¿Cuál es el origen de los años bisiestos?
Estrenamos el 2012 con una interesante particularidad, porque además de las profecías de los Mayas, este año tiene un día más, es decir, es bisiesto. Un acontecimiento que se produce cada cuatro años, para que corregir las diferencias de nuestro calendario, evitando que coincidan las fechas astronómicas con las cronológicas.

Una circunstancia con un origen muy interesante, que fue obra de un monje de Turquía, allá por el año 200 d.C. Tras comparar el calendario juliano con la realidad, el pequeño monje predijo que si no se ajustaban correctamente las fechas, dentro de unos 500 o 600 años, el solsticio de verano podría coincidir con el de invierno, y viceversa. Un inconveniente que fue solventado, añadiendo un día más al mes de febrero.

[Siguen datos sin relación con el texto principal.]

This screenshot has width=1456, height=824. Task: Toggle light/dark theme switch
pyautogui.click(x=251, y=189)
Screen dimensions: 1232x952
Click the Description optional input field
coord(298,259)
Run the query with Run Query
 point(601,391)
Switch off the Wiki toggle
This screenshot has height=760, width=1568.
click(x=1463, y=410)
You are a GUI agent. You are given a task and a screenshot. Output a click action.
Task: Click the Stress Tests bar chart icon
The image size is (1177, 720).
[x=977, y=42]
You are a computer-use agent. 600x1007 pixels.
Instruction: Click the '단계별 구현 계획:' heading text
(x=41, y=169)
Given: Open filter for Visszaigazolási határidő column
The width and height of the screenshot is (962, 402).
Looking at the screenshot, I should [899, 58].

El descubrimiento de este monje es mucho más importante de lo que a simple vista parece, ya que si cada cuatro años no tendríamos este día extra, a los seres humanos nos resultaría imposible seguir el ciclo de la naturaleza. Además, añadimos un día más a febrero en lugar de a cualquier otro mes, porque este ajuste del calendario depende del solsticio de invierno y de la distancia respecto a la Tierra.

De esta forma, podemos arreglar todas esas diferencias e inconvenientes que no se aprecian de manera inmediata, pero sí a largo plazo. En cualquier caso, las creencias populares siempre han considerado a los años bisiestos como períodos especiales, marcados por algún acontecimiento extraordinario. Unas afirmaciones que tienen su origen en la antigüedad, cuando se pensaba que los nacidos en estos años tenían poderes especiales.

Independientemente de estas creencias, los años bisiestos son el resultado de un necesario ajuste. De esta forma, febrero tiene 29 días, en lugar de 28, o lo que es lo mismo, el año tiene un total de 366 días.